I'm using pino@5, so I'll check out pino@4 and see if I can figure flushing the destination

thomasmichaelwallace commented 6 years ago

OK- having downgraded to pino@4.17.6 everything works as expected- which is a good enough work around for me.

Thanks for the guidance @mcollina - I'm happy to keep trying / providing information for pino@5 though.

mcollina commented 6 years ago

Thanks for helping with this. I know exactly what the problem is: if the output is redirect to a pipe, Node.js creates stdout as a net.Socket. While our approach works anyway, this is substantially different from a file and it is somehow conflicting with AWS Lambda process-freezing.

How are you creating the pino@5 instance? Are you creating a custom destination, or just relying on the default?

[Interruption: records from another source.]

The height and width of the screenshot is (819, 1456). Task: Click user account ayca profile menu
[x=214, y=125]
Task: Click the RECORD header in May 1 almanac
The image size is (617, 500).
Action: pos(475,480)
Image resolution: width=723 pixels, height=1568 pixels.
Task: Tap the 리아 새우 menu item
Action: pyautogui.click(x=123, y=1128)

jsumners commented 6 years ago

I am very interested in this being solved. I want to start using Pino in AWS.

mcollina commented 6 years ago

@jsumners this is specific to AWS lambda.

thomasmichaelwallace commented 6 years ago

@mcollina I'm just relying on the default (please excuse the es6!):

import pino from 'pino';
import { level } from '../config';

const logger = pino({ name: 'Module', level });

And @jsumners - we use it on EC2 and ElasticBeanstalk fine. It's just lambda (and even then, for now, downgrading to 4.17.6, works perfectly!)

ofer-papaya commented 5 years ago

Trying to use version 5.12.2 and unable to use pino.destination is it the same issue?

mcollina commented 5 years ago

likely not, you should open a new one.

github-actions[bot] commented 2 years ago

This issue has been automatically locked since there has not been any recent activity after it was closed. Please open a new issue for related bugs.